Monday, August 11, 2003

I haven’t updated my column in awhile. Sorry about that.

I’ve been pretty busy the last couple weeks between buying a car, getting a bank loan to buy said car, getting my mom’s car fixed and just so no one thinks my life revolves around cars, chasing a bat out of my house.

Yes, we had a bat. I took it upon myself to evict the freeloading flying rodent after it was determined we could not live in harmony together. Normally I don’t have a problem with bats, but then again normally bats don’t insist on dive-bombing my face for no apparent reason.

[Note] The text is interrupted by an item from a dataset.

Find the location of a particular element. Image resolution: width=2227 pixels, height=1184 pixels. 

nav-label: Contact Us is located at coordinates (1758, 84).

It was quite a battle that went on over the course of two days. There was much collateral damage. It started in my T.V. room. I was armed with a broom and swinging wildly and incoherently, just hoping that one of the times I might connect, and I actually did one time but not hard enough to actually do anything to it. Our battle consisted of this pattern: 1. The bat dive bombs my face 2. I yell in terror and swing wildly and 3. the bat flies away really fast. Then I realized that the reason I was having such a hard time hitting the bat was because bats have some kind of sonar. I put two and two together and decided that in order to disrupt the bat’s sonar, I should try yelling as loud as I could.

I’ll give you a hint. That doesn’t work. At all.

So I ended up chasing the bat around the house swinging a broom wildly while screaming at the top of my lungs. At one point I swung and missed and broke the broom but I forget when that was. All I know is that the broom’s broken now. Anyway, the bat decided to hide after that. End round one.

So later that night around 3am I was just about to go to bed when I saw the bat flying around again. I grabbed a net this time and chased it around the house but it evaded me yet again and hid. End round two.

Finally, the next day I found the bat sleeping in our door frame. I decided to take this opportunity to finally end the war. I picked up a long stick and poked at it. The thing was completely worn out from the last two rounds of battle and feebly screeched at me and urinated in my general direction, but eventually got pissed off and flew away to the great outdoors. End round three. I am the champion!

I love making things so much bigger sounding than they really are. But honestly, this was a lot more entertaining to write than "I kicked a bat out of my house."

That’s all for now. Until next time, be excellent to each other.

-Kevin

A Break Today

Tuesday, August 12, 2003

All I'd really like to say is that I don't know exactly how Kevin managed to do a flying tackle in the van in the previous comic. Let's just say that the laws of physics have been somewhat suspended so that Kevin doesn't have an aneurism trying to draw the comic.

I'd also like to say that if the interior of this McDonalds seems particularly ugly. I appologize, I had no idea how else to color it.